Et pourtant, aujourd’hui encore, les hommes gagnent en moyenne 40% de plus que les femmes dans la privé et celles-ci occupent 80% des emplois à temps partiel.
Et pourtant, aujourd’hui encore, d’après un récent rapport du BIT, un candidat à l’embauche d’origine hexagonale sera préféré, 4 fois sur 5, à un candidat d’origine maghrébine ou africaine.
Et pourtant, aujourd’hui encore, un candidat de 50 ans reçoit 3 fois moins de réponses positives qu’un candidat âgé de 30 ans lorsqu’il postule pour un emploi.
Le rapport « Engagement régional pour une politique intégrée de lutte contre les discriminations » que j’ai présenté et que l’Assemblée régionale d’Ile de France a voté en septembre 2007, représente une part des réponses que nous devons collectivement apporter aux révoltes des jeunes des quartiers populaires de novembre 2005. Exclusions, discriminations, inégalités, voilà ce qui était en cause et qui l’est toujours.

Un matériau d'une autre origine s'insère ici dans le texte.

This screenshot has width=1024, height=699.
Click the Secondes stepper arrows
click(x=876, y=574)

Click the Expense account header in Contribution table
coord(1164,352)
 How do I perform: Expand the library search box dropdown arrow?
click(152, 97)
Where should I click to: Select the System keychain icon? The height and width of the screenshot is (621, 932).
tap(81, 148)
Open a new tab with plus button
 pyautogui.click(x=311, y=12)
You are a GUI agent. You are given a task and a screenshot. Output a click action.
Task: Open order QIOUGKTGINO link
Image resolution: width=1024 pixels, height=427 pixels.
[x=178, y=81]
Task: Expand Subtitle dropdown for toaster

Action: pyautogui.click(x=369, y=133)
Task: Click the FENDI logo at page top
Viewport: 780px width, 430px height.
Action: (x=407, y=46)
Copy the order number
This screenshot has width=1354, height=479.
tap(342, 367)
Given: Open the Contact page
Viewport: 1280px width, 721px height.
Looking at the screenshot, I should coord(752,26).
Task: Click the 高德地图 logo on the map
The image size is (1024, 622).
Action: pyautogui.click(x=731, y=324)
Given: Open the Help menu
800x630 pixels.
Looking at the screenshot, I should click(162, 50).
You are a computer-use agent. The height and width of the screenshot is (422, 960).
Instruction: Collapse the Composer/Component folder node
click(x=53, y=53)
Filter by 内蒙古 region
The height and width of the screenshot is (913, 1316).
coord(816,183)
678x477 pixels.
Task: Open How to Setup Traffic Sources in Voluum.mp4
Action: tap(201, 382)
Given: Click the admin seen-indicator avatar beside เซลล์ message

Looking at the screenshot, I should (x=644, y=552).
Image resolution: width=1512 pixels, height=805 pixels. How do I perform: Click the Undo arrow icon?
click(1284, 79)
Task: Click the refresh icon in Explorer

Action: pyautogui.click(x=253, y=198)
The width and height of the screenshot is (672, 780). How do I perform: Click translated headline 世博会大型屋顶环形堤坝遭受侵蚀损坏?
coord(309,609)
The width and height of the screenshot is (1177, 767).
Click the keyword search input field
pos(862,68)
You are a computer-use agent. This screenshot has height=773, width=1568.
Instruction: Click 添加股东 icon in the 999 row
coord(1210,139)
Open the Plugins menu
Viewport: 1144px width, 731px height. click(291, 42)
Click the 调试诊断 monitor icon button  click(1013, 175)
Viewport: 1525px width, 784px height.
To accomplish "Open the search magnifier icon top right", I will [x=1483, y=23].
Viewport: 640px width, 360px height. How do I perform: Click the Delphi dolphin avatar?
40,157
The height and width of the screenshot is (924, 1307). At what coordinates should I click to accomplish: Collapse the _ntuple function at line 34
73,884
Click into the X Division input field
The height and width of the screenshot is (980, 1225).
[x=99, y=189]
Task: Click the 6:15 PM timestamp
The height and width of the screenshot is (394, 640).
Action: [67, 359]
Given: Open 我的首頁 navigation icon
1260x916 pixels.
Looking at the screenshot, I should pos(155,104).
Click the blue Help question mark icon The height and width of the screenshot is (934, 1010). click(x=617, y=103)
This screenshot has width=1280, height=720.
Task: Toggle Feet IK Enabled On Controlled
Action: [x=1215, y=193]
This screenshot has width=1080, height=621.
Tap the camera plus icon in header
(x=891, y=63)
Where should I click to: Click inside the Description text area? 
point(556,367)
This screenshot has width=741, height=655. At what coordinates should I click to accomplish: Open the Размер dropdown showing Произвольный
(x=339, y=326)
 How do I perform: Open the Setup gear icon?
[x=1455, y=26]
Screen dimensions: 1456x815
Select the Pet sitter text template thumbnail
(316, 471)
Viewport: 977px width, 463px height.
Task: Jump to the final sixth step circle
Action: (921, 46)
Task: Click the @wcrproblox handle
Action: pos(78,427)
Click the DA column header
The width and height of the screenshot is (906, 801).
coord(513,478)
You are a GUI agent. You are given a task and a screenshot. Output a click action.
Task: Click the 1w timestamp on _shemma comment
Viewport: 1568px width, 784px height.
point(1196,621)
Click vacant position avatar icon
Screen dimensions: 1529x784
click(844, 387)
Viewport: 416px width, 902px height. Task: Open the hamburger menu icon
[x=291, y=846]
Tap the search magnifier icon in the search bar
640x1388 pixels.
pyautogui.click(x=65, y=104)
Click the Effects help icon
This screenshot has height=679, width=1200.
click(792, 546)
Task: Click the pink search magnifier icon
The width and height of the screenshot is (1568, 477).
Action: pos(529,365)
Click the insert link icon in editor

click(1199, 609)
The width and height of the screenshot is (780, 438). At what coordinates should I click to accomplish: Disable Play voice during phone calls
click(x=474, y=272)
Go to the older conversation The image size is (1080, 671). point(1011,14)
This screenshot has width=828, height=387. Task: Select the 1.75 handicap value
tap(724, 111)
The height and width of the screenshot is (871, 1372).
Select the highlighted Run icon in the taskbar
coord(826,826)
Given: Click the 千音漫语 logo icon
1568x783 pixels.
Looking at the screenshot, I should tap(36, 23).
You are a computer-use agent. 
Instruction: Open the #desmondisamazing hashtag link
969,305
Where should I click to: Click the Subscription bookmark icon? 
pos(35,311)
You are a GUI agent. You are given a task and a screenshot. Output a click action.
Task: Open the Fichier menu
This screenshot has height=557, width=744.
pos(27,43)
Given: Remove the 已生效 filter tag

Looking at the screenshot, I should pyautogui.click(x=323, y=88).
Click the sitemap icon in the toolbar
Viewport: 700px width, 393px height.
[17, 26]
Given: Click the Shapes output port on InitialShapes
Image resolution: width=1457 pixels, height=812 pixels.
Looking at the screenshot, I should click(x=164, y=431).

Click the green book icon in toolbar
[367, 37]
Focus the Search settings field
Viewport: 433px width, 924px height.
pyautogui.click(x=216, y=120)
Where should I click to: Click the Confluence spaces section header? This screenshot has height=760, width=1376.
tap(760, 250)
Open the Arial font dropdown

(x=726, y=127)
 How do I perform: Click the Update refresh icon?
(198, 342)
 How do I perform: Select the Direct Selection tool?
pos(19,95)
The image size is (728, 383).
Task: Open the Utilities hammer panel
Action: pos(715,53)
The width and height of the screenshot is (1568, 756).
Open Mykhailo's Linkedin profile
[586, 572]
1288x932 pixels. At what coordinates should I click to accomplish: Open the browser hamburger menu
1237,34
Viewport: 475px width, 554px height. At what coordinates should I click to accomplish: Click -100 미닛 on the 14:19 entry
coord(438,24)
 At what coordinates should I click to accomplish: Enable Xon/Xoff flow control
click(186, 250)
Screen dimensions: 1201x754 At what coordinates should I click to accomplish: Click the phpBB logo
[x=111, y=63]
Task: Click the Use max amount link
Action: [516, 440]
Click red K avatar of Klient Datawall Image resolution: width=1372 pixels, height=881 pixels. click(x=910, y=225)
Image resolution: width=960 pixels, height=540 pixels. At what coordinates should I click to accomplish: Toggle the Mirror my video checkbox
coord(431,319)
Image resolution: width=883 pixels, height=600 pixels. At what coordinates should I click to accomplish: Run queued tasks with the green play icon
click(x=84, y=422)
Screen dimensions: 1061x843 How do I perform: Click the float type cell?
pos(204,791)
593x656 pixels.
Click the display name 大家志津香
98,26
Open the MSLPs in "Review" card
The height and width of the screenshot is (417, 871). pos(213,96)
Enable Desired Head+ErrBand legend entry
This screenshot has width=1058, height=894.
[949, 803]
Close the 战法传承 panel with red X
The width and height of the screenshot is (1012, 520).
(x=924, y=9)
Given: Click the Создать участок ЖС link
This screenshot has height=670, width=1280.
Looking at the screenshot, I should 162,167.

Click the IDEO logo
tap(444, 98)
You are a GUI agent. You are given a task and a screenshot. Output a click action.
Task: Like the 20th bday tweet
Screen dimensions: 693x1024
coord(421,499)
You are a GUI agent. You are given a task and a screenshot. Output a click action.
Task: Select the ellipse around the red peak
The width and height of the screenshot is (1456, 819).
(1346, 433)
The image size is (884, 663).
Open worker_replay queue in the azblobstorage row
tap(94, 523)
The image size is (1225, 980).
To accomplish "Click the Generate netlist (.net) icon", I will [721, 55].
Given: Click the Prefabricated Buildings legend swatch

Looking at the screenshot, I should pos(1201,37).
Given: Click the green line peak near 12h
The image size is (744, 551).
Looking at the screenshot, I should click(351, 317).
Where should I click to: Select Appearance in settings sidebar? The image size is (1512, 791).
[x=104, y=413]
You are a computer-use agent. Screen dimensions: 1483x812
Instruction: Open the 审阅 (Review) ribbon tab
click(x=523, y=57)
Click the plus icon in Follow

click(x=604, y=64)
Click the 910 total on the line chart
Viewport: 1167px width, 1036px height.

Nous le constatons tous et toutes dans notre activité d’élu-e-s, de militants politiques, syndicaux ou associatifs, dans notre vie professionnelle : l’exigence d’égalité réelle, d’égalité d’accès aux droits, d’égalité de traitement est de plus en plus forte, en Ile-de-France comme partout ailleurs. La lutte contre les inégalités et celle contre les discriminations sont complémentaires. Il n’y a pas de contradiction entre la conception républicaine de l’égalité, la lutte contre l’exclusion et pour l’égalité des droits et la lutte contre les discriminations.